# [TASK BRIEF]
Search term "Privacy": please copy every line of the records below that contains it.

# [DATASET ENTRIES]

****************

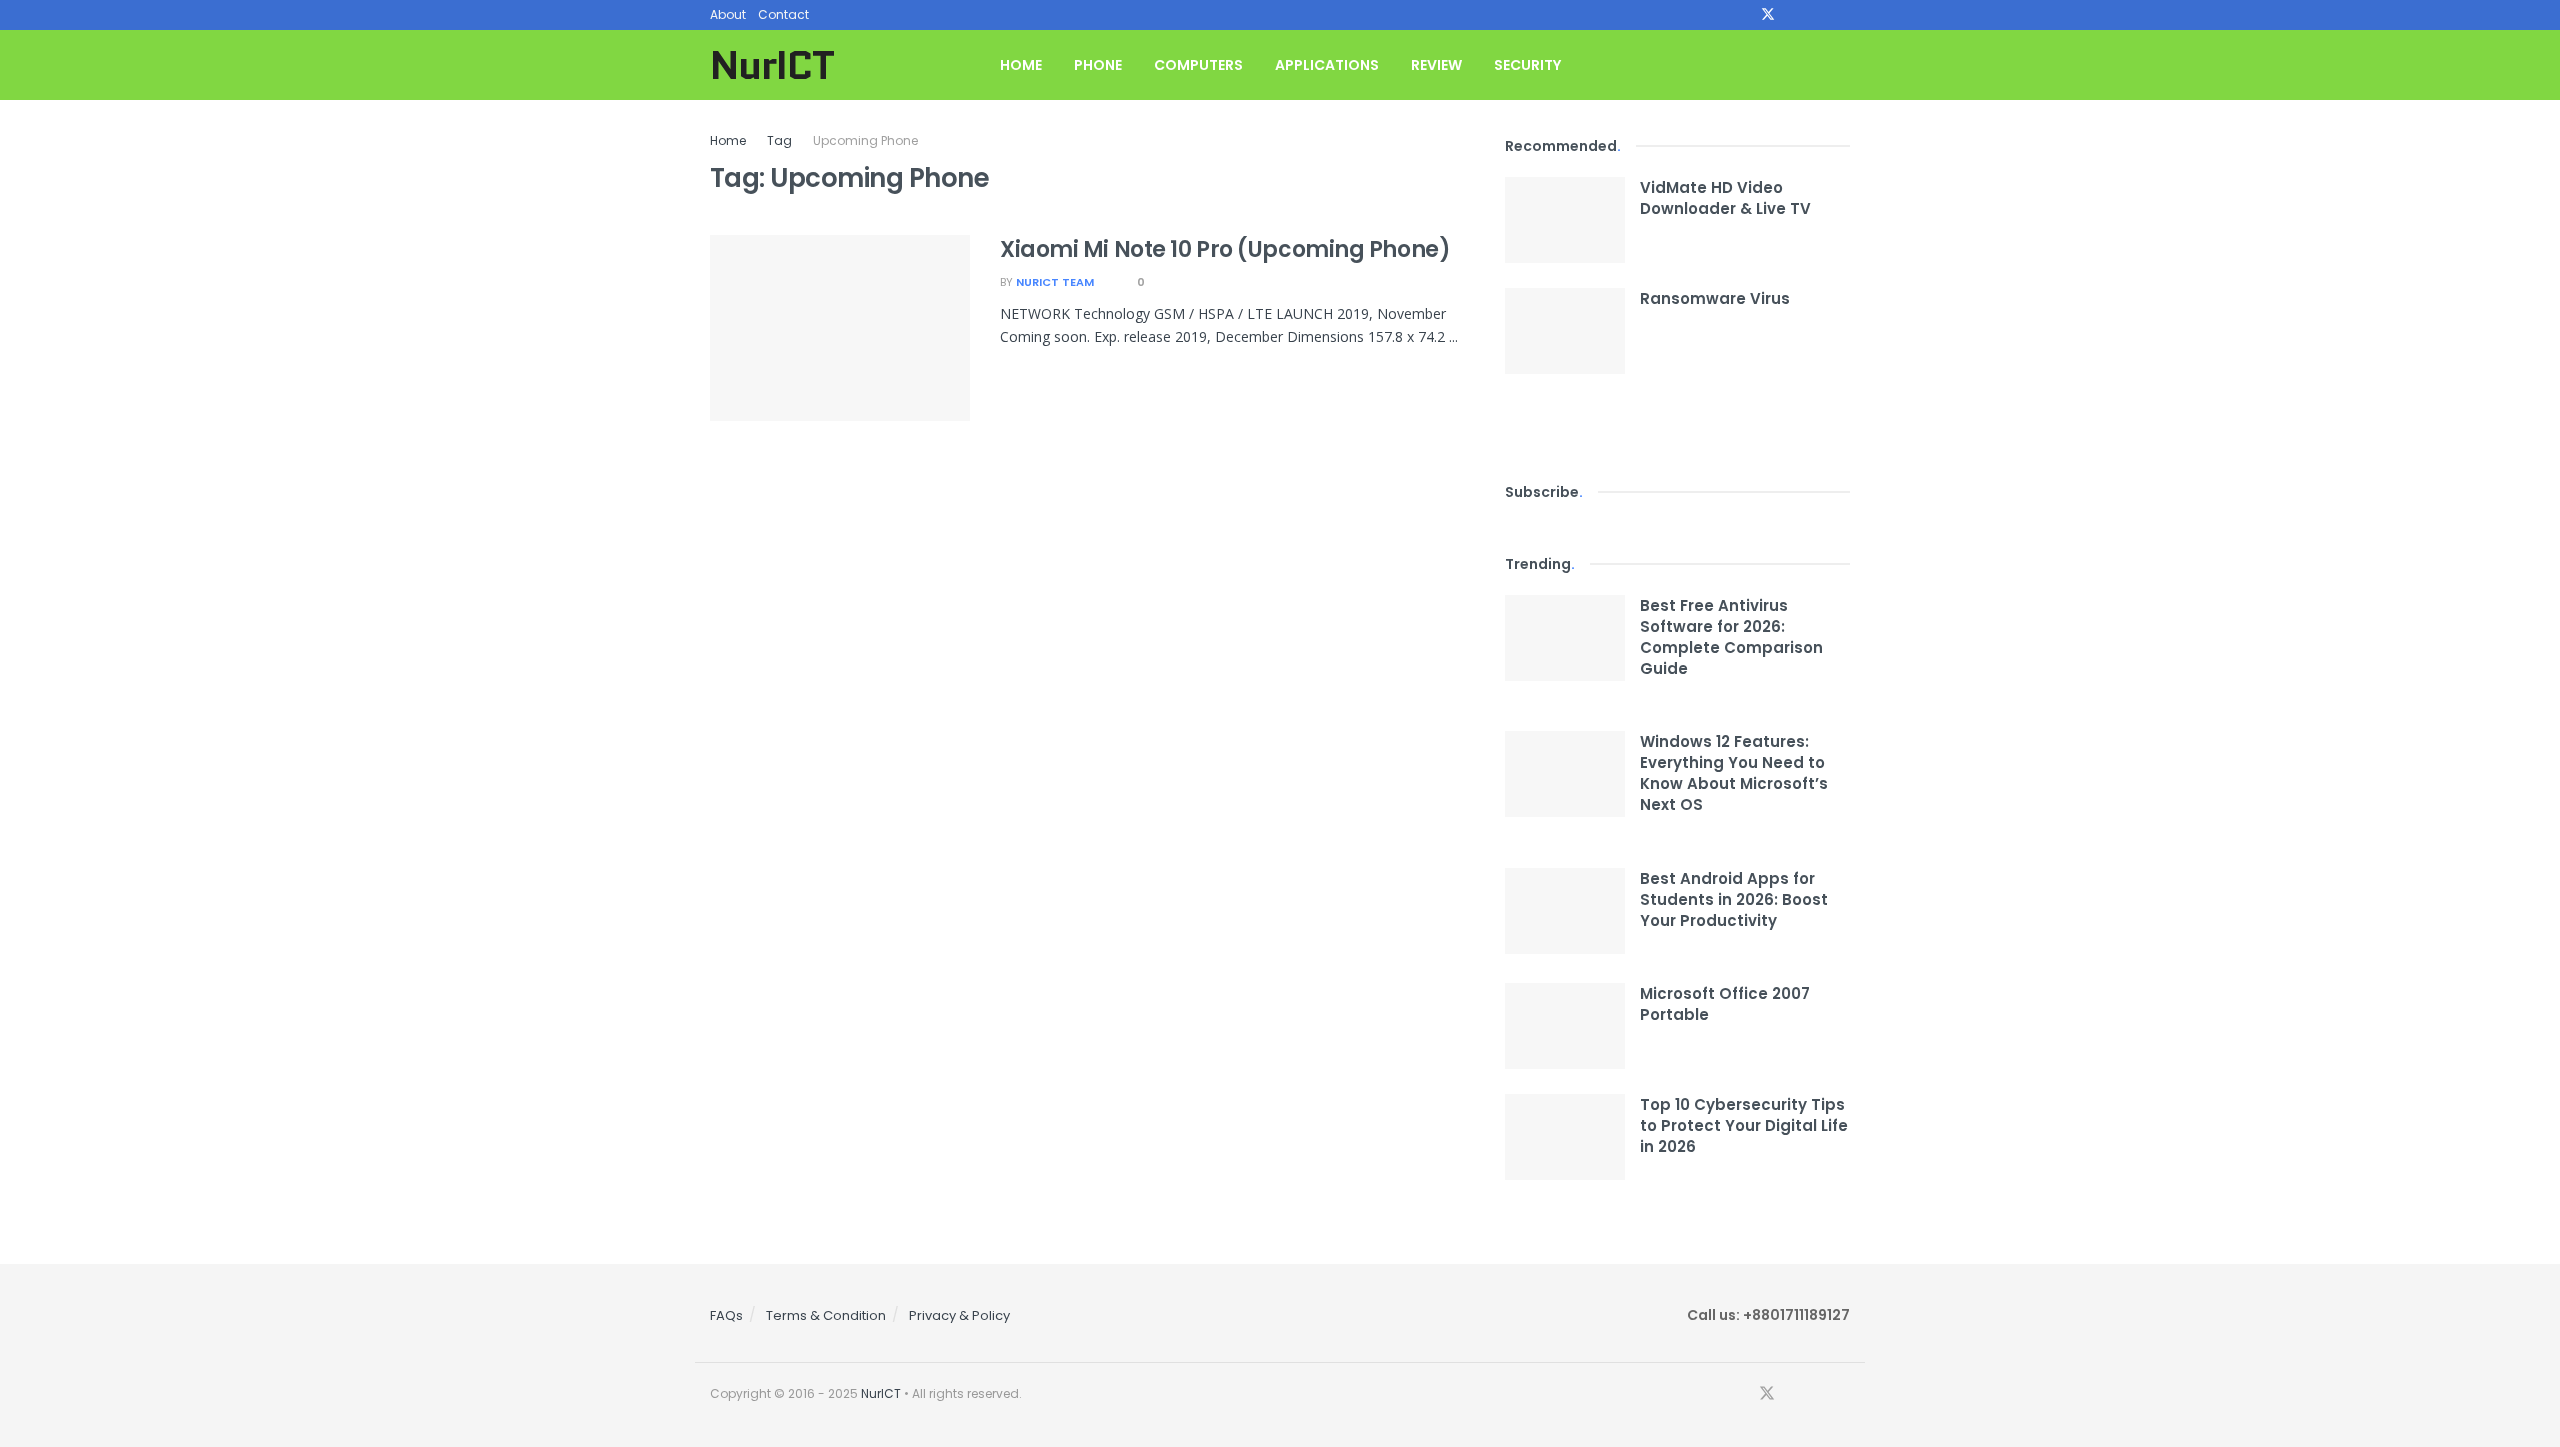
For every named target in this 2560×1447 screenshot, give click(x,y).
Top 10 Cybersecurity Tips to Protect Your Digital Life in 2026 (1744, 1125)
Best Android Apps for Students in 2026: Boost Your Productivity (1734, 899)
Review (1436, 65)
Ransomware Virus (1715, 298)
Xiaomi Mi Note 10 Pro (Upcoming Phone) (1225, 249)
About (728, 14)
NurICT (772, 65)
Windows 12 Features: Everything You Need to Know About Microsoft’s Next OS (1734, 773)
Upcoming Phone (865, 140)
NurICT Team (1055, 282)
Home (1021, 65)
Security (1527, 65)
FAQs (726, 1315)
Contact (783, 14)
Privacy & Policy (959, 1315)
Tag (779, 140)
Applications (1327, 65)
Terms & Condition (826, 1315)
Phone (1098, 65)
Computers (1198, 65)
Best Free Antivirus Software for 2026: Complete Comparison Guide (1731, 637)
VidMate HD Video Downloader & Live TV (1725, 198)
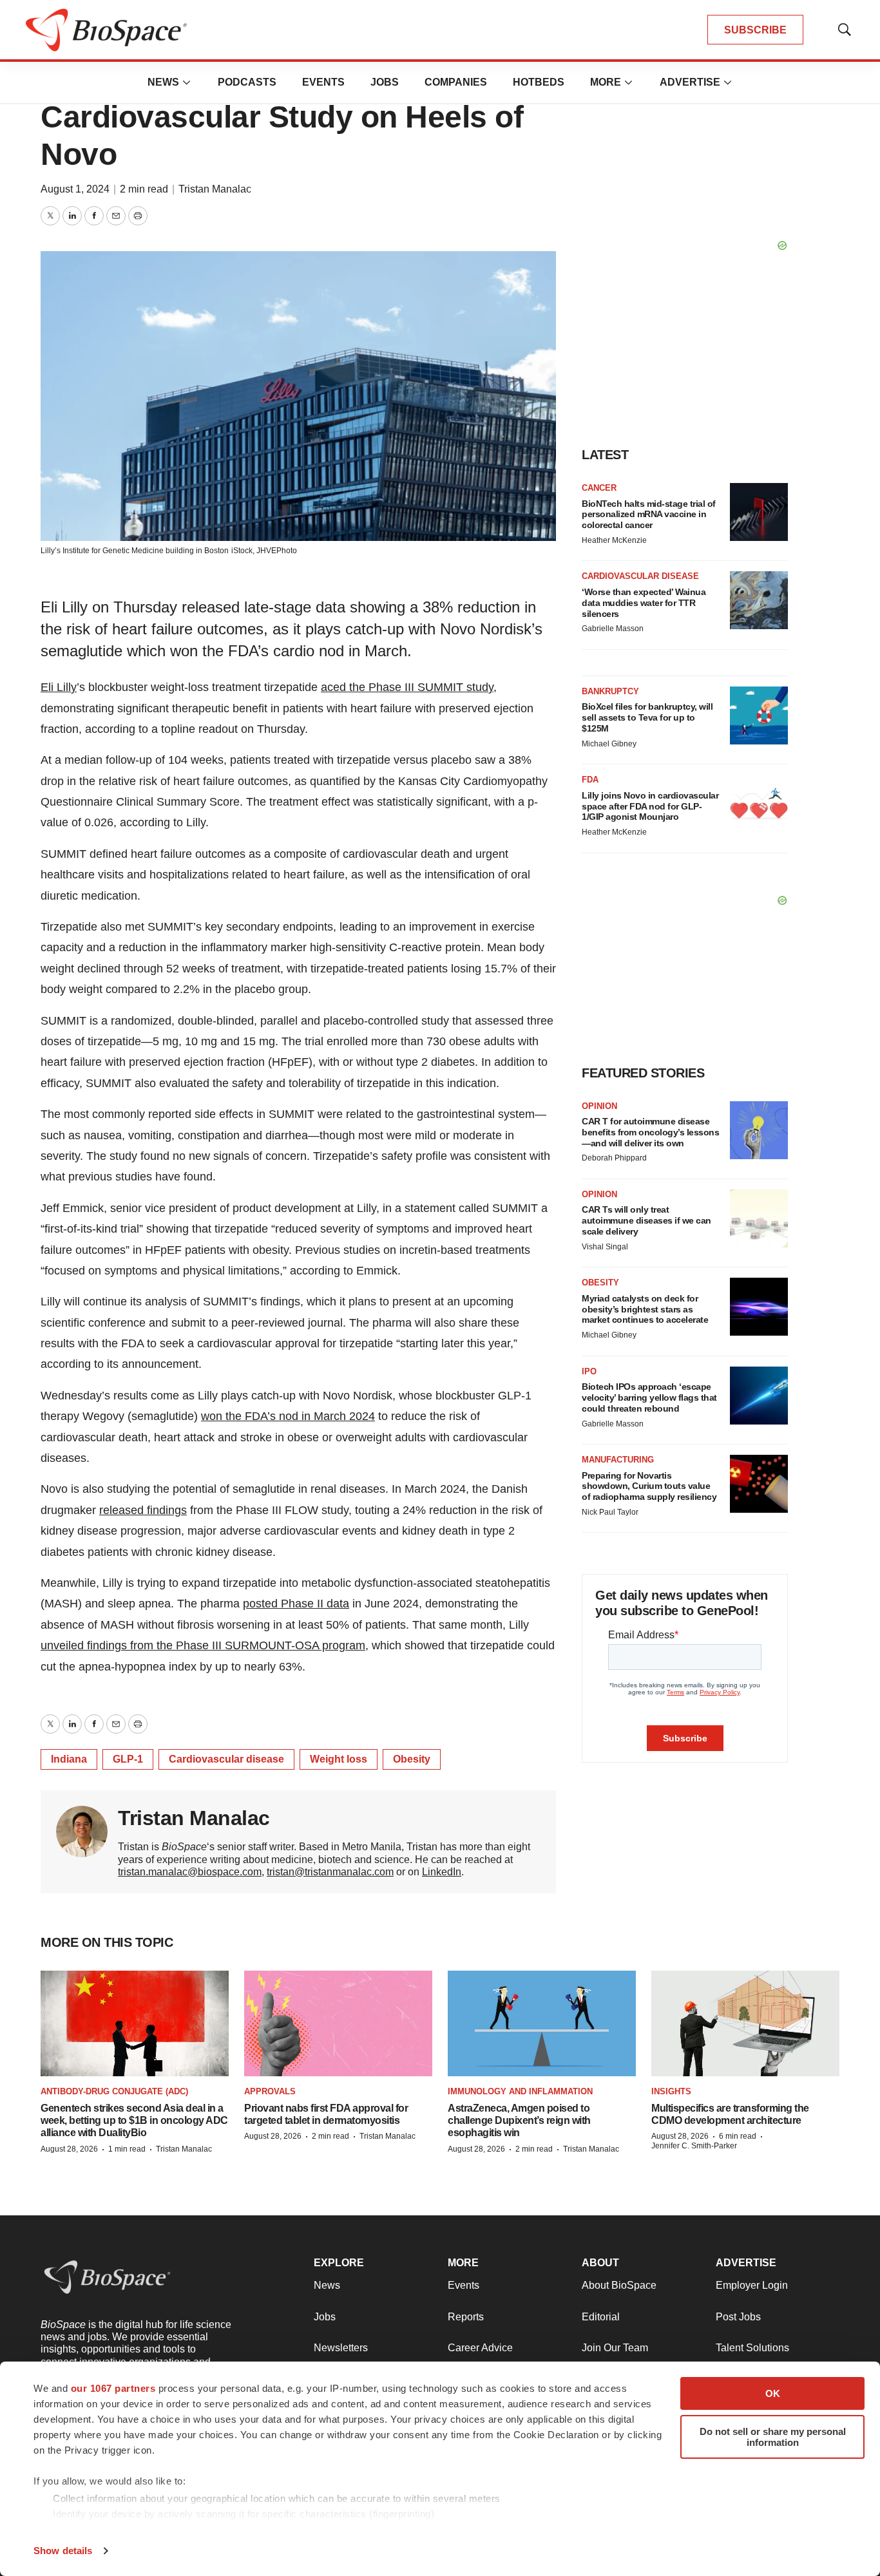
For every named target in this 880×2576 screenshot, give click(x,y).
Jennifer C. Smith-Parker (694, 2145)
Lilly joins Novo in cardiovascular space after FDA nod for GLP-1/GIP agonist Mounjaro (650, 806)
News (163, 82)
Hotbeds (538, 82)
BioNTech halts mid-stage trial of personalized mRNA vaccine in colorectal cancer (649, 514)
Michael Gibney (609, 743)
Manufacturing (618, 1459)
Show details (62, 2550)
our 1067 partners (113, 2388)
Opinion (599, 1106)
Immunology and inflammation (520, 2091)
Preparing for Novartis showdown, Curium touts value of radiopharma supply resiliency (649, 1486)
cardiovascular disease (640, 576)
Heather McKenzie (614, 540)
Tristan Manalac (214, 189)
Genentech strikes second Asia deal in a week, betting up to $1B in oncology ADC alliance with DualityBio (134, 2120)
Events (323, 82)
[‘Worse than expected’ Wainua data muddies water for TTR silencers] (759, 600)
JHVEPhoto (276, 550)
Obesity (411, 1759)
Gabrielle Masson (613, 628)
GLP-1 (128, 1759)
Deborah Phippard (614, 1157)
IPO (589, 1371)
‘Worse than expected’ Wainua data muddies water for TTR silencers (643, 603)
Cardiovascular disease (226, 1759)
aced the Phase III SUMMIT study (407, 687)
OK (772, 2393)
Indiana (69, 1759)
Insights (671, 2091)
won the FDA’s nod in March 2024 (288, 1416)
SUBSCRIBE (755, 29)
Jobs (384, 82)
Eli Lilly (59, 687)
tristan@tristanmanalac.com (330, 1871)
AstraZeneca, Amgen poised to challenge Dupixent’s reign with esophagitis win (519, 2120)
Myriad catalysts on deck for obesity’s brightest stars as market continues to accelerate (645, 1309)
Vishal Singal (605, 1246)
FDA (590, 779)
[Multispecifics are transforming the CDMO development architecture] (745, 2024)
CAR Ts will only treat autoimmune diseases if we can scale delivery (646, 1220)
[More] (187, 82)
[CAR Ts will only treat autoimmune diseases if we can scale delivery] (759, 1218)
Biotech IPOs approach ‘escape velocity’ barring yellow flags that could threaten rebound (649, 1397)
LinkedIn (441, 1871)
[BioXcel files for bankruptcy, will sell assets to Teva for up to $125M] (759, 715)
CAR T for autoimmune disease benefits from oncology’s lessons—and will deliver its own (650, 1132)
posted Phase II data (296, 1603)
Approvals (270, 2091)
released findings (143, 1510)
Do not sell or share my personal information (773, 2437)
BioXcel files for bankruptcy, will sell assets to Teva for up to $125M (647, 717)
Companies (456, 82)
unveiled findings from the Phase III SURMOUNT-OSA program (203, 1645)
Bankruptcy (610, 691)
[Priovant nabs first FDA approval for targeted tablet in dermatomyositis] (338, 2024)
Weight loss (338, 1759)
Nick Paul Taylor (610, 1512)
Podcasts (247, 82)
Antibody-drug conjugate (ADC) (114, 2091)
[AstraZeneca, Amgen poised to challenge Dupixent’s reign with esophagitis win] (542, 2024)
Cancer (599, 488)
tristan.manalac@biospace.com (190, 1871)
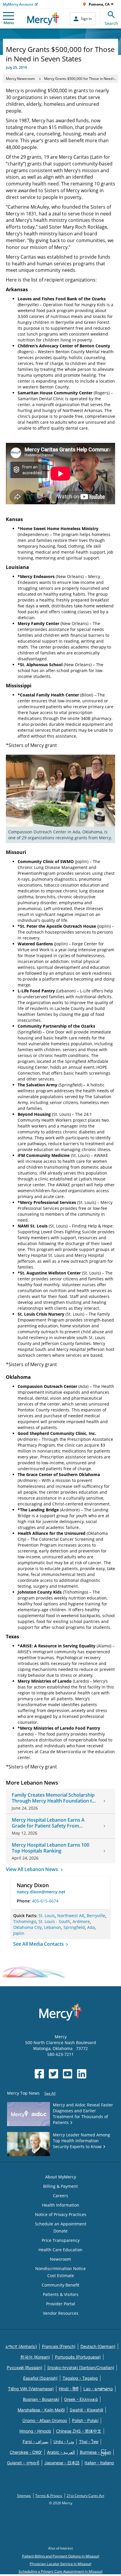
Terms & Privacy (49, 2495)
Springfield (74, 1927)
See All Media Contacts (39, 1944)
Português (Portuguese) (78, 2356)
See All (50, 2093)
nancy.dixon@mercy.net (41, 1892)
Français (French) (58, 2346)
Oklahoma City (27, 1927)
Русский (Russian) (24, 2367)
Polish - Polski (85, 2420)
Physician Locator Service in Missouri (60, 2564)
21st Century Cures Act (85, 2495)
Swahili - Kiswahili (86, 2409)
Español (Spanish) (40, 2378)
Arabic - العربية (61, 2452)
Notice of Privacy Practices (60, 2214)
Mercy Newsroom (20, 78)
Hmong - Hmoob (35, 2430)
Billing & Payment (60, 2186)
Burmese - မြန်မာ (95, 2452)
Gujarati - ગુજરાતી (23, 2462)
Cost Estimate (60, 2275)
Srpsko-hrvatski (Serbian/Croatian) (80, 2367)
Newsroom (60, 2259)
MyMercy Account (18, 4)
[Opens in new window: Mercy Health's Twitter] (53, 2073)
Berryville (96, 1915)
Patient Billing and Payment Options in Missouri (60, 2556)
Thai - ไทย (88, 2441)
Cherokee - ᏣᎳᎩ (26, 2452)
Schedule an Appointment (60, 2224)
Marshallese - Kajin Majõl (41, 2409)
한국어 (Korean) (35, 2356)
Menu (9, 22)
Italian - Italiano (99, 2462)
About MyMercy (60, 2177)
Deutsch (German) (97, 2346)
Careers (60, 2195)
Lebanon (52, 1927)
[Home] (43, 18)
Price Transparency (61, 2240)
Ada (91, 1927)
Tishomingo (24, 1921)
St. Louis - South (54, 1921)
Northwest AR (70, 1915)
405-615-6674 (45, 1901)
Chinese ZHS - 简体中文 (78, 2430)
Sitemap (24, 2495)
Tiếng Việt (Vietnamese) (31, 2388)
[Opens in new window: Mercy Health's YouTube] (67, 2073)
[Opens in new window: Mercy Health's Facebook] (39, 2073)
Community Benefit (60, 2285)
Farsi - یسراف (35, 2441)
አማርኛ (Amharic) (21, 2346)
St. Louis (46, 1915)
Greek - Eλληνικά (81, 2399)
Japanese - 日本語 (62, 2462)
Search (111, 23)
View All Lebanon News (32, 1869)
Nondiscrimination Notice (60, 2268)
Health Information (60, 2205)
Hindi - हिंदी (68, 2388)
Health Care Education (60, 2249)
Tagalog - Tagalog (80, 2378)
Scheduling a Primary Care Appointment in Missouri (60, 2571)
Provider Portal (60, 2304)
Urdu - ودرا (63, 2441)
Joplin (18, 1933)
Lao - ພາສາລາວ (98, 2388)
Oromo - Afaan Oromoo (44, 2420)
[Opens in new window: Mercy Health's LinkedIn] (81, 2073)
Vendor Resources (60, 2313)
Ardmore (81, 1921)
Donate (60, 2231)
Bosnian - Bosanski (41, 2399)
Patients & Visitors (60, 2294)
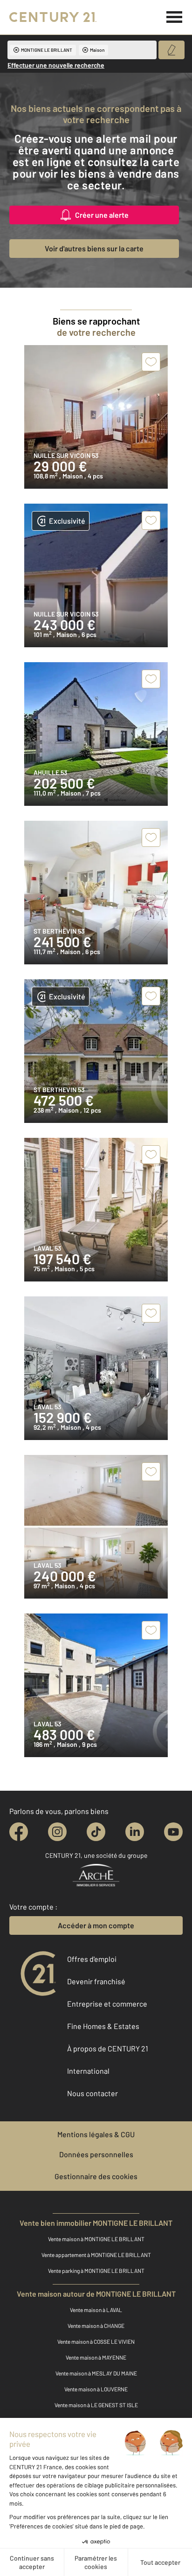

****************

# [WRITTEN SOLUTION]
Privacy & Policy (959, 1315)
Terms & Privacy (49, 2495)
Notice of Privacy Practices (60, 2214)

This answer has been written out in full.